Le gouvernement ambitionne de mobiliser 40 milliards de dollars pour investir dans l’éducation et la culture
Lors de la présentation de sa politique générale devant le Conseil national de la transition (CNT), Bah Oury a accordé une place centrale aux secteurs de l’éducation et de la culture, considérés comme des piliers essentiels du développement national.
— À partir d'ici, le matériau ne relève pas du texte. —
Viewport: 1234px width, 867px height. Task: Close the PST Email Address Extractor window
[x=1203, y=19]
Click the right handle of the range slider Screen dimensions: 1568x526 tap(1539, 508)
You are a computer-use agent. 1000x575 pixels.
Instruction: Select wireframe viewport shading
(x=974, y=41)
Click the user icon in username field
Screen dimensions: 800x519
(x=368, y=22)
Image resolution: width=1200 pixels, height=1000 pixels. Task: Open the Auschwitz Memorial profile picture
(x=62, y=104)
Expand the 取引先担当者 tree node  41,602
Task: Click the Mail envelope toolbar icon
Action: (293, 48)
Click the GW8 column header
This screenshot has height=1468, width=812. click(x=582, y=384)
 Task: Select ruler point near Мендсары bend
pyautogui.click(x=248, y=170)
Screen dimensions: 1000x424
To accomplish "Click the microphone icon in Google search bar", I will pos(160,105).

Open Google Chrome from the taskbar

Soutenu par la vision du président Mamadi Doumbouya, le chef du gouvernement a décliné les grandes priorités visant à moderniser ces domaines stratégiques.
Dans son intervention, Bah Oury a annoncé que “l’action gouvernementale s’articule autour de 13 mégaprojets et 5 réformes, mobilisant un volume d’investissements de 40 milliards de dollars”, traduisant ainsi l’ambition de l’État de faire de l’éducation et de la culture de véritables leviers de transformation économique et sociale.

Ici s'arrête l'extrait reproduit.